Heading down to Hatteras tomorrow, but not by way of the Bonner Bridge, above, which was closed today on very short notice. The life line to Hatteras Island has been cut once again. Hurricane Irene breached the island in 2011, then Sandy did it again in 2012. And now the old bridge - quite literally old as the bridge was built 50 years ago with an intended life span of 30 years - is not safe to cross. The math is simple enough, the bridge should have been replaced 20 years ago.
According the the NC Dept. of Transportation, routine sonar scanning showed excessive scouring - sand erosion - around the bridge supports.

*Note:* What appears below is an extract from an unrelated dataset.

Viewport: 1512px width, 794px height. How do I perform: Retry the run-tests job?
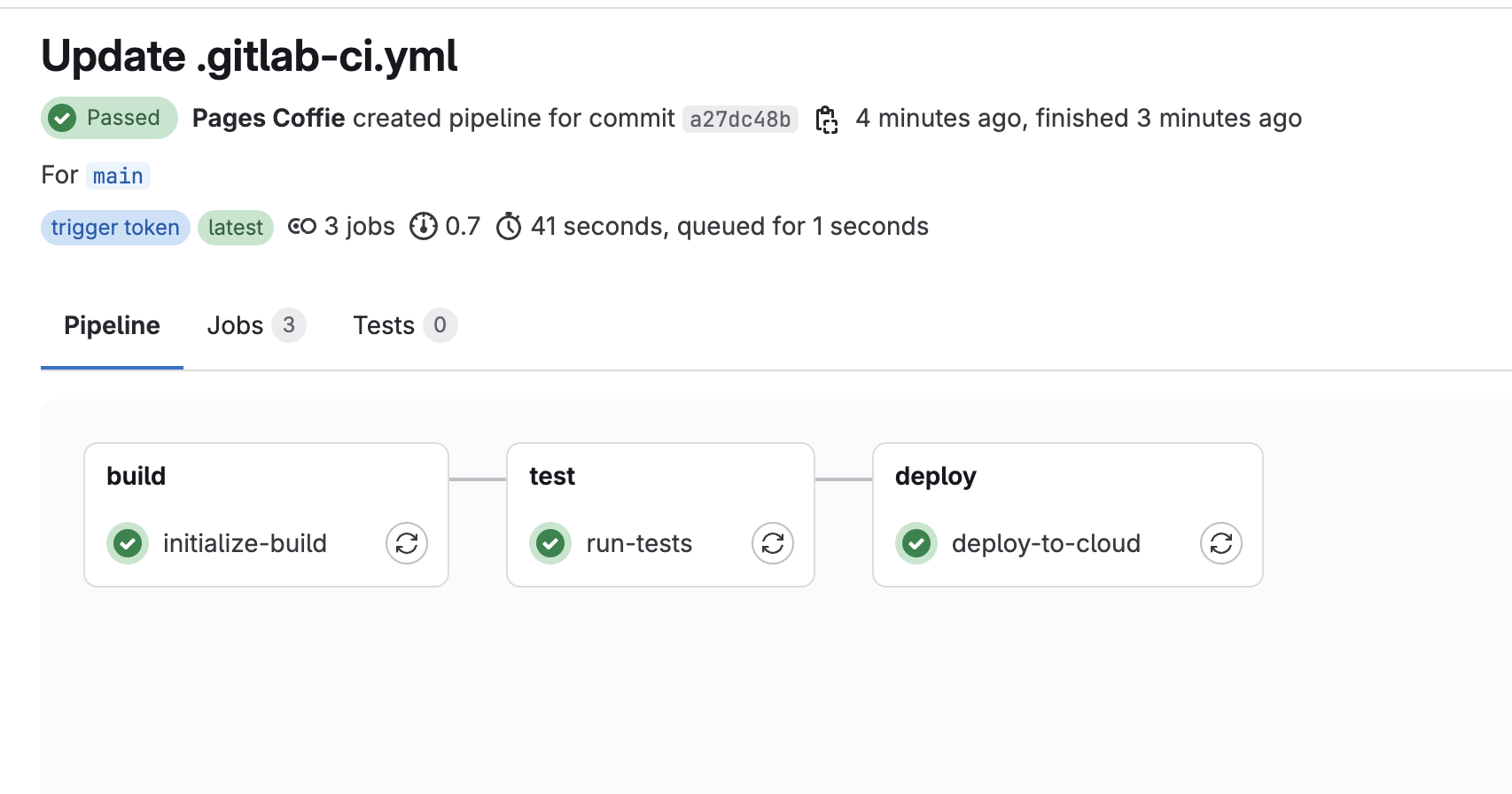pyautogui.click(x=773, y=543)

Which raises the question both for this bridge and future bridges: How do you build a solid bridge on the shifting sands of the Outer Banks?
On the island's online newspaper, The Island Free Press, I read that the closure could last anywhere from a week or two to four months. The good news is that it is now the off-season, most of the money that comes from tourism is made between late spring and early fall. The bad news is that a lot of people who live on Hatteras work on the upper Outer Banks - Nags Head, Kill Devil Hills and Kitty Hawk - and depend on the bridge to get to their jobs, not to mention medical care, shopping, etc.

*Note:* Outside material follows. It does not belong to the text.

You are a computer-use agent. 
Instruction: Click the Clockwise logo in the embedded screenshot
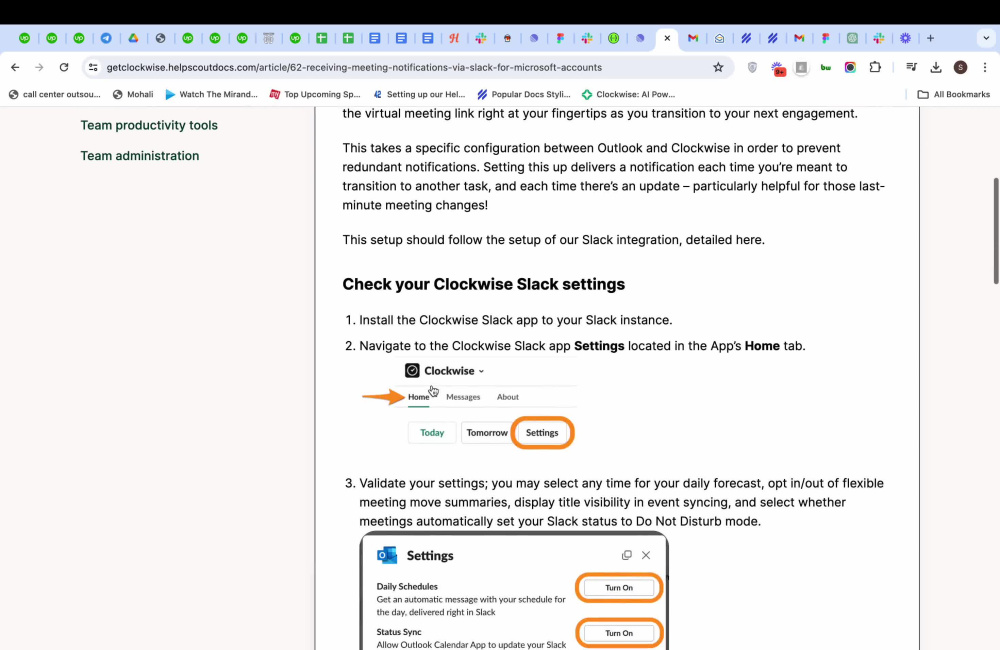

In the meantime, relief ferries are being put in service from the village of Rodanthe on Hatteras to Stumpy Point on the mainland, the same sort of relief ferry we took back after Hurricane Sandy. It is a two hour crossing, dropping the cars off about an hour away from the upper Outer Banks. What was once a 45 minute or hour long drive is now a three hour journey. It could be a long winter on Hatteras. Let's hope the closure is for a matter of days, not months.